White-labelled single-page application
Perhaps you have an application, say a checkout page, that you would like to white-label, so that your users can fully integrate the application within their own application’s experience. The question you would want to ask is, “what are the factors you would want to control and the factors your user would want to control?”. Let us set some bounds for the scope of this and let’s assume that the application we are building is called Sleepwell, and our users are sleep therapists who each want their own profile page to share with their clients.
- Assumes an existing multi-tenant system
- Provision a unique subdomain for each user (for example, https://user.sleepwell.com)
- Domain can be a custom domain that the user already has (for example, https://user.com)

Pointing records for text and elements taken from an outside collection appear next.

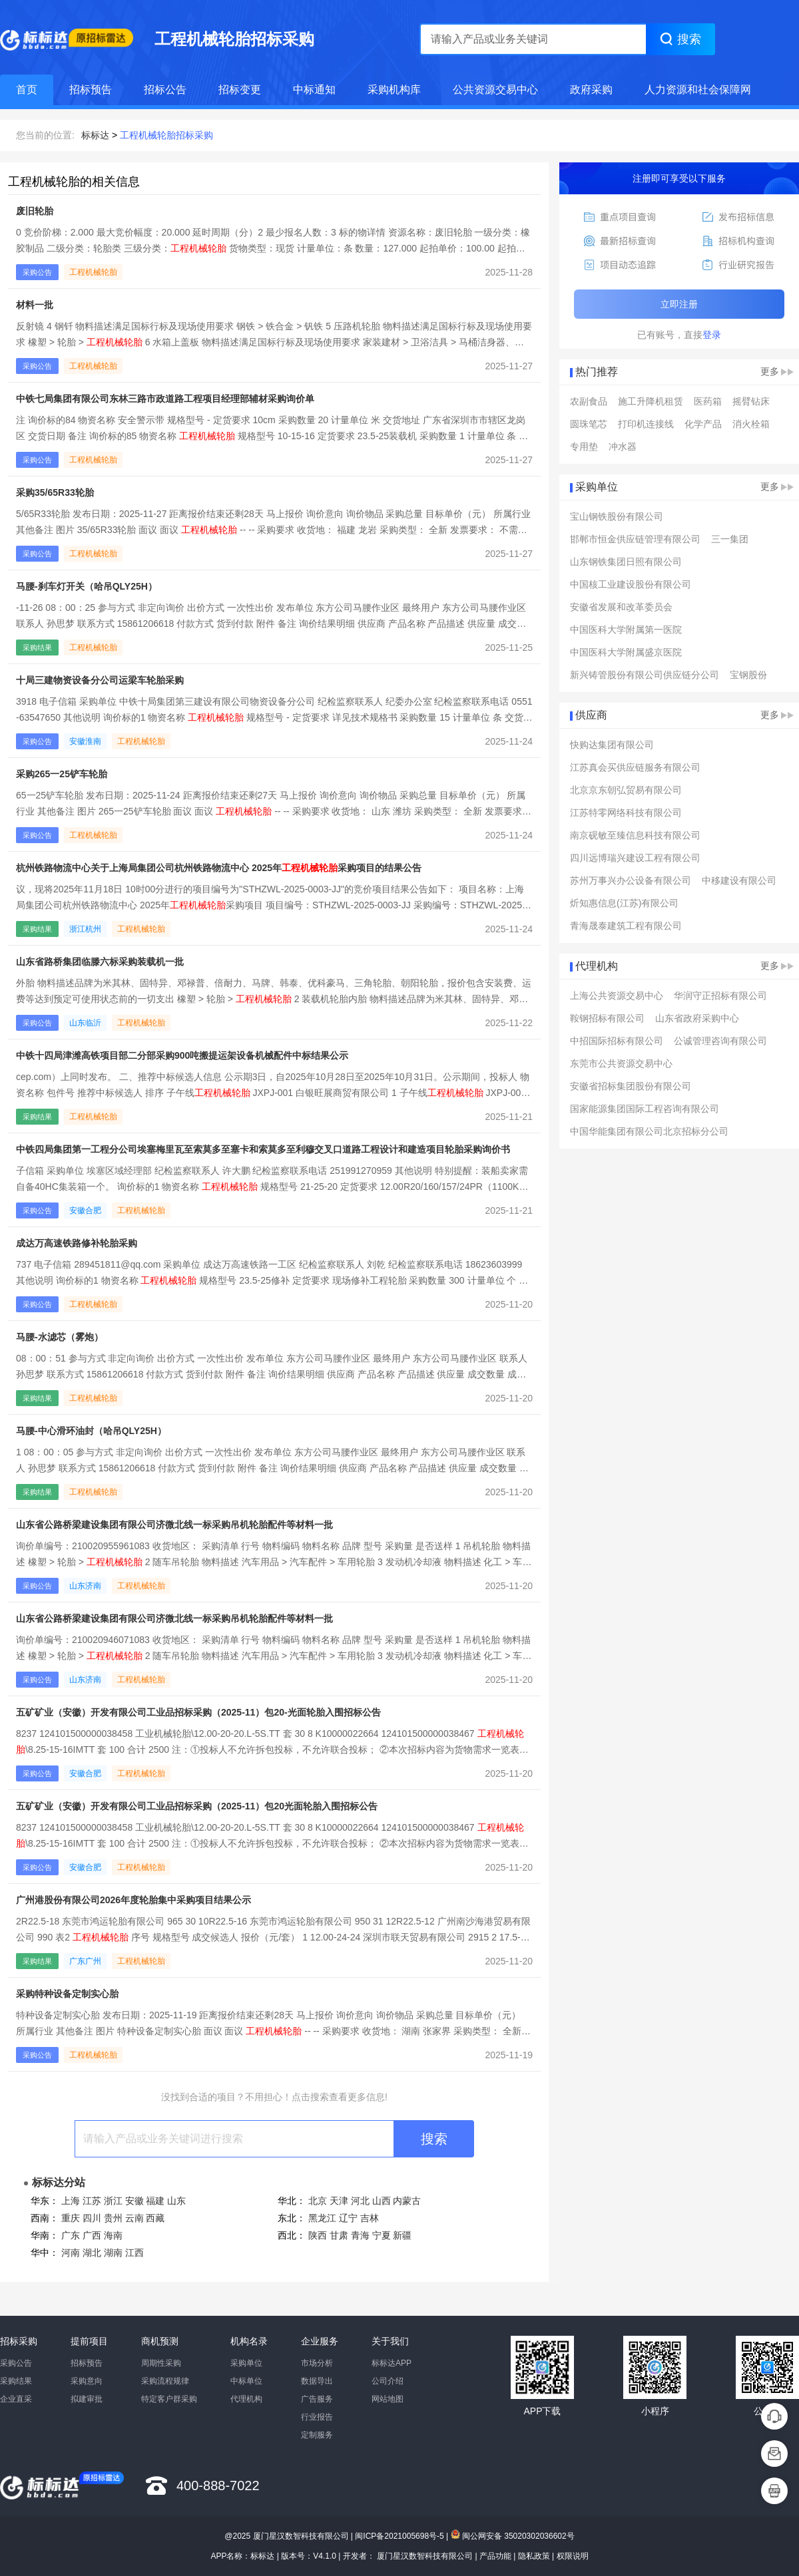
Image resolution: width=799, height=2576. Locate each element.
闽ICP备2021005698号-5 (399, 2536)
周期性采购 (161, 2363)
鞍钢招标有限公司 (607, 1018)
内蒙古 (407, 2200)
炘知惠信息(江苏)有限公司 (624, 903)
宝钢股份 (748, 674)
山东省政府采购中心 (697, 1018)
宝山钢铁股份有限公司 (616, 516)
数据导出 (317, 2381)
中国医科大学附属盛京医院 (626, 652)
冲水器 (623, 446)
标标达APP (391, 2363)
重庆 (70, 2218)
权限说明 (573, 2556)
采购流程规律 (165, 2381)
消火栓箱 (751, 424)
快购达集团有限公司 (612, 744)
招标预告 (90, 89)
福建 (155, 2200)
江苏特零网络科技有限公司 (626, 812)
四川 (92, 2218)
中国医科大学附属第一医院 (626, 629)
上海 (70, 2200)
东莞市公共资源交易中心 (621, 1063)
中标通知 (314, 89)
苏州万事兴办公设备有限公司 (630, 880)
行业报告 (317, 2417)
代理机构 (246, 2399)
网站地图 (387, 2399)
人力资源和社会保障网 (698, 89)
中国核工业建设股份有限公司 (630, 584)
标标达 (95, 135)
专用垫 (584, 446)
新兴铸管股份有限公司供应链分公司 (644, 674)
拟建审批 (87, 2399)
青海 (360, 2235)
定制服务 (317, 2435)
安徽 (134, 2200)
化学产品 (703, 424)
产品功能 (495, 2556)
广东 (70, 2235)
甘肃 (339, 2235)
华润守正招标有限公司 (720, 995)
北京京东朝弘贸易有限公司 (626, 790)
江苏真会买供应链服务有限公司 (635, 767)
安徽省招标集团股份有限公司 (630, 1086)
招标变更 (239, 89)
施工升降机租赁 (650, 401)
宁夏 (381, 2235)
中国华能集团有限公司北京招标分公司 (649, 1131)
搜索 (434, 2138)
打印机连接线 (646, 424)
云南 (134, 2218)
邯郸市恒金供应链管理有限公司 (635, 539)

- User information and branding, which will be the customisable fields
- AWS as the cloud provider
As a single-page application, this app can serve millions of requests and also scale for any number of registered users. Let’s break this down into modules.
Sleepwell application #
The Sleepwell application is where the users are registered and can setup the profile page using the settings. Assuming that the user wants a no-code solution that can be up and running in a few minutes, we want to make the experience as friendly as possible. Let’s build a user-friendly settings page that allows setting the subdomain, and other branding settings like the fields that can be customised in the page.
Tenant config mapper #
The settings will be fetched and written to the tenant’s configuration. Assuming that the data store is a relational SQL database and that a tenant entity already exists, the schema for tenant_config would look roughly like this
id: auto string(256) tenant_id: fk_reference to tenant entity domain: string(256) subdomain: string(256) other_fields: etc
Ensure that the domain and sub-domain fields are indexed, since the lookup would be performed on these fields later.
Profile page application #
The profile page application has to respond to the configuration settings from the Sleepwell application.
Host name parser #
The host name will be parsed from the URL so that it can be fed to the Tenant Identifier. This will need to handle both the cases of the subdomain as well the domain. Parse only the hostname from the URL as
Tenant identification #
Pass the hostname to the Tenant Identifier to fetch the configuration for this tenant. This will perform a lookup on the configuration table by performing
- a first pass match against the domain
- a second pass match against the sub-domain
If either of these match, fetch and return the configuration for this tenant.
Tenant configuration renderer #
Pass the tenant configuration fetched from the Tenant Identifier to the renderer. The renderer will control the customisable fields on the profile page application that will now be populated from the fetched configuration.
Now that we have set the stage for what’s being delivered to the user, here’s where the most interesting part comes in. We have established that we have a multi-tenant system architecture that doesn’t require any operational steps for each new user getting onboarded, and can easily scale. We also don’t want to manually intervene to setup a subdomain or a domain for each user. We’ll assume that AWS is the cloud provider here and we’ll leverage AWS Cloudfront’s wildcard subdomains capability for this.
Build artifacts on S3 #
The build artifacts will be published to a S3 bucket, let’s name this
AWS Cloudfront will be used for configuring the wildcard subdomains and app distribution. A single Cloudfront distribution pointing to the S3 bucket will ensure that the same application is being served for all the subdomains. The application’s Tenant Identifier will ensure that the configuration-based rendering is triggered and that the right page is served to the user.
Route 53 #
Create a wildcard CNAME record on Route 53.
*.sleepwell.com. CNAME somecloudfrontid.cloudfront.net.
Reverse proxy #
This step will be required to support the users with their own domains. A user’s own domain can be connected to their custom subdomain, via CNAME mapping in their DNS config. A wildcard SSL certificate can be applied to our wildcard CF distribution. Server blocks can be manually added in the reverse proxy layer, but we are looking for an elegant solution that can scale without any operational steps. This can be automated with LetsEncrypt & GreenLock(or Caddy or a similar solution), which will handle TLS termination.
Some references #
- How I set up SSL with Let’s Encrypt for my SaaS dashboard
- How We Generate SSL Certificates for Custom Domains using Let’s Encrypt
Variations and trade-offs #
There could potentially be a few variations of this use case on the infrastructure layer, each adding incremental complexity. The approach considered here offloads the tenant identification to the application, since the single-page app has only a few configurable fields. What if a different application has to be served for each user? Perhaps you have a no-code builder solution, that generates a different build for each user.
In this case, a different S3 bucket can be created programmatically for each user, of the format
To route the request to the right S3 bucket, we would need to add a proxy layer between the CloudFront distribution and S3, to put the host header from the HTTP request into the path. (This proxy layer could either be an EC2 instance or a Lambda@Edge instance for a serverless approach.)
Let’s delve into more options here for more isolation between the tenants, if you don’t want to introduce a proxy layer, that could potentially become a single point of failure. Create a CloudFront distribution for each tenant, that maps to the appropriate S3 bucket. Since we want the solution to scale for multiple tenants without any manual intervention in onboarding, the CF creation can be programmatically created via AWS CLI. (There could be quota limits to the number of CF distributions per account.)